I also want to tell you guys how God started to teach me about how to be truly grateful in all things. It happened in Africa, where most of my large God realizations have happened as of late. We got a new baby in the orphanage. Her name was Peace and she was sick. Aids ravaged through her body as she was fighting pneumonia. She was dying. This beautiful nine month old girl was dying. I began to spend all my time with her. She barely ate so I would fight for hours to get her to take back even the littlest bit of formula. I knew that this precious baby had to be bathed in prayer and so as I held her I would pray, I would cry, I would just repeat Jesus’ name and when I found I didn’t know what to pray anymore I would just thank God for things. 

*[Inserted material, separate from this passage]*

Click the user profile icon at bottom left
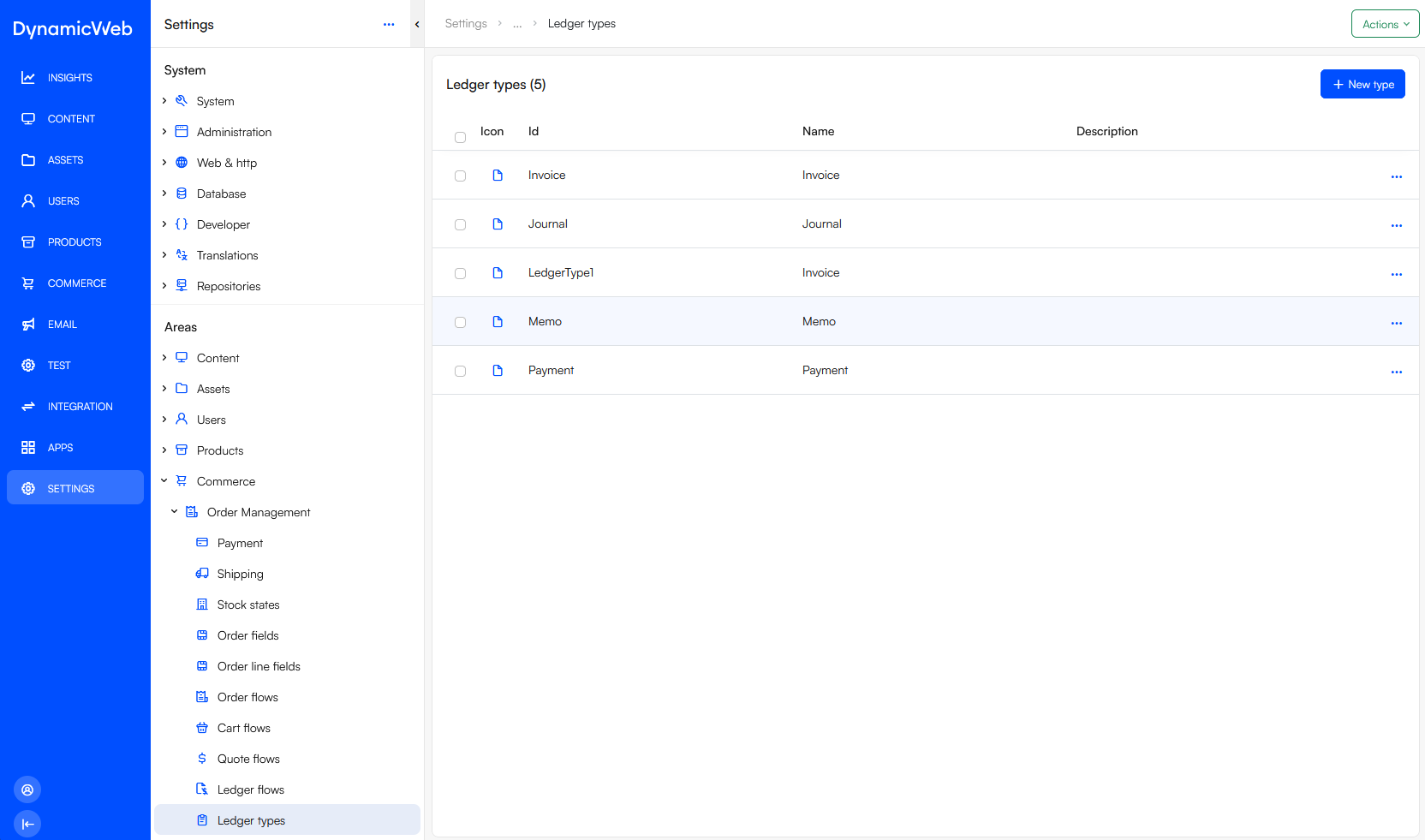The height and width of the screenshot is (840, 1425). click(27, 789)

Thanks God for her eyelashes, thanks God for her beautiful fingernails, thanks God that I have the opportunity to love her, thanks God that she kept down an ounce of formula today, thanks God that her poop was a little less yellow and a little greener. I literally thanked God for poop, Africa and dying babies does weird things to you. I began to bathe her in praises to God. I remember when the nurse came up and told us, you know sometimes you just lose some, it is better to let go. I thank you God that we are going to prove this nurse wrong. I thank you God that Peace is going to beat this round of pneumonia, which she did. I thank you God that Peace is going to gain weight, which she did. I thank you God that Peace is going to smile, which she did. I came home. Peace was doing great, my friend Ashley had taken her as her daughter and she was getting fat and healthy and being a normal baby. 

A couple months later I got a message to pray urgently as Peace had taken a turn for the worse. I emailed everyone I knew to get them all praying. I was certain God would heal this precious girl another time.

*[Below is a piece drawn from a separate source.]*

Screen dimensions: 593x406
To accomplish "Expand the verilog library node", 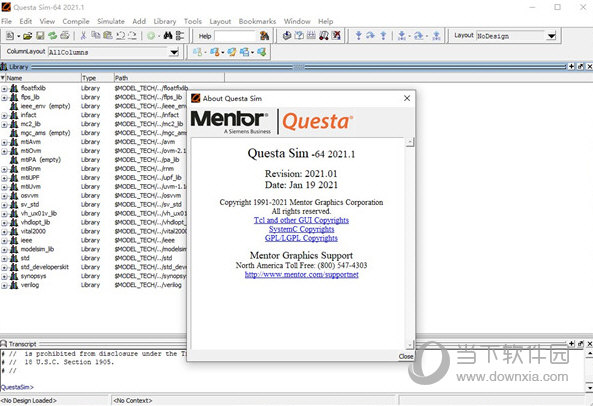I will coord(4,285).
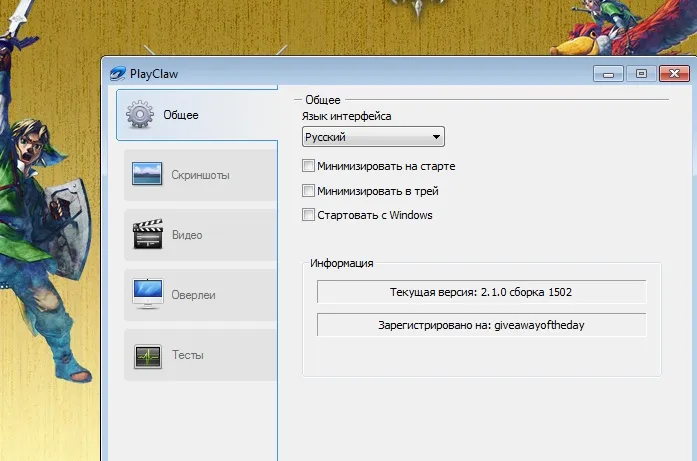
Task: Check the Стартовать с Windows option
Action: pos(309,214)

I remember when I got the news that Peace had died, that precious baby girl had gone to be with Jesus. I remember sitting on my bed crying after I got the news. And I was about to start asking God the whys, you know why does He allow suffering, why does He allow poverty, the list goes on. 

But instead in that moment I couldn't ask God the whys instead I just began to thank him. I thank you God that she impacted my life. I thank you God that she died in a loving family. I thank you God that she is no longer in pain. I thank you God that she had given me a passion for the AIDS crisis. It was a habit. That I would thank him no matter what. Because His will is always perfect.